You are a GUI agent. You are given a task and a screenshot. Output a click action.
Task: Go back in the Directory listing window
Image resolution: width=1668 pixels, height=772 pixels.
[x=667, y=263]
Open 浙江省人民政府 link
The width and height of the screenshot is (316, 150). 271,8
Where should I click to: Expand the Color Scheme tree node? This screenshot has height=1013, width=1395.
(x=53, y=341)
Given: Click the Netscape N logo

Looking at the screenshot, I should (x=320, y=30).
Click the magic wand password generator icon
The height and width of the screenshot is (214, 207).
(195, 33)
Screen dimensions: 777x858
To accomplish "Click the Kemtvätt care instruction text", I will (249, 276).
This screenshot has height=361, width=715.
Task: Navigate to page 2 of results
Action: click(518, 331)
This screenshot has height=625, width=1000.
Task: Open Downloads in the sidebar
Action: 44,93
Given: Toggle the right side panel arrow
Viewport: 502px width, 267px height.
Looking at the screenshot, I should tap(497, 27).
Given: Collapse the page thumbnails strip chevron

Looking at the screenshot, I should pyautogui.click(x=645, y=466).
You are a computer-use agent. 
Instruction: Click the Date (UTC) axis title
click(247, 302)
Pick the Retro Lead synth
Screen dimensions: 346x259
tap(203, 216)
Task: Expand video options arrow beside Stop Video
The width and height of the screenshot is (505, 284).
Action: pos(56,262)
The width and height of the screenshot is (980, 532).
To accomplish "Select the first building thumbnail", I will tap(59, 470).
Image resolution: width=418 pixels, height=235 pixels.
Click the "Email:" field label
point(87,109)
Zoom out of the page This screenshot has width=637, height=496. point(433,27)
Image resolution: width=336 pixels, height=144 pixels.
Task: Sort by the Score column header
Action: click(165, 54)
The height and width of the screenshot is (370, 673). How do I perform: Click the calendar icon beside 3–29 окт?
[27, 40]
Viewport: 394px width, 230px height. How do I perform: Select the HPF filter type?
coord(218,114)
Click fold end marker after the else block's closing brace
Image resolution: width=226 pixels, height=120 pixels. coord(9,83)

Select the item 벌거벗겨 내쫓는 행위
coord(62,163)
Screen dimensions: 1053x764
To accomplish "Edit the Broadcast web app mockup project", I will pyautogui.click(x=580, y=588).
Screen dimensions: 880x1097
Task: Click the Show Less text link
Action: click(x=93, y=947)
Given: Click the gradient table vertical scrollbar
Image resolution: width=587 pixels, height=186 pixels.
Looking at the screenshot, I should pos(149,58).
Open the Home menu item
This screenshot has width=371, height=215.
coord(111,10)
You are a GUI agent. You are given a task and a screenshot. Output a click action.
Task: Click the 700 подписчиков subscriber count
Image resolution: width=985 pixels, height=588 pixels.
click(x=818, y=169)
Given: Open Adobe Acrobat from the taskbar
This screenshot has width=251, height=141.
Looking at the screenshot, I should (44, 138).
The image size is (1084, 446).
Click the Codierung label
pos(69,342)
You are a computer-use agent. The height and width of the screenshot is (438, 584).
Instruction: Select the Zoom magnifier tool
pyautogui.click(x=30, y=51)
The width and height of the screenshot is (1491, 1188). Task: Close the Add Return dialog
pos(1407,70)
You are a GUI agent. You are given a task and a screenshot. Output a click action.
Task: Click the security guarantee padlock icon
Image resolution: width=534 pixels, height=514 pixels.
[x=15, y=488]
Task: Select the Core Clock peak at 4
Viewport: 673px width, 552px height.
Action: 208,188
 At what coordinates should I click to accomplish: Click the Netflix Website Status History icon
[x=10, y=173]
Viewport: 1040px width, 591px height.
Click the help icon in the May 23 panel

HOW TO COMPLETE THIS TASK:
The answer should be one number only: how many lines in the listing hold "computer".

WRITTEN ANSWER:
2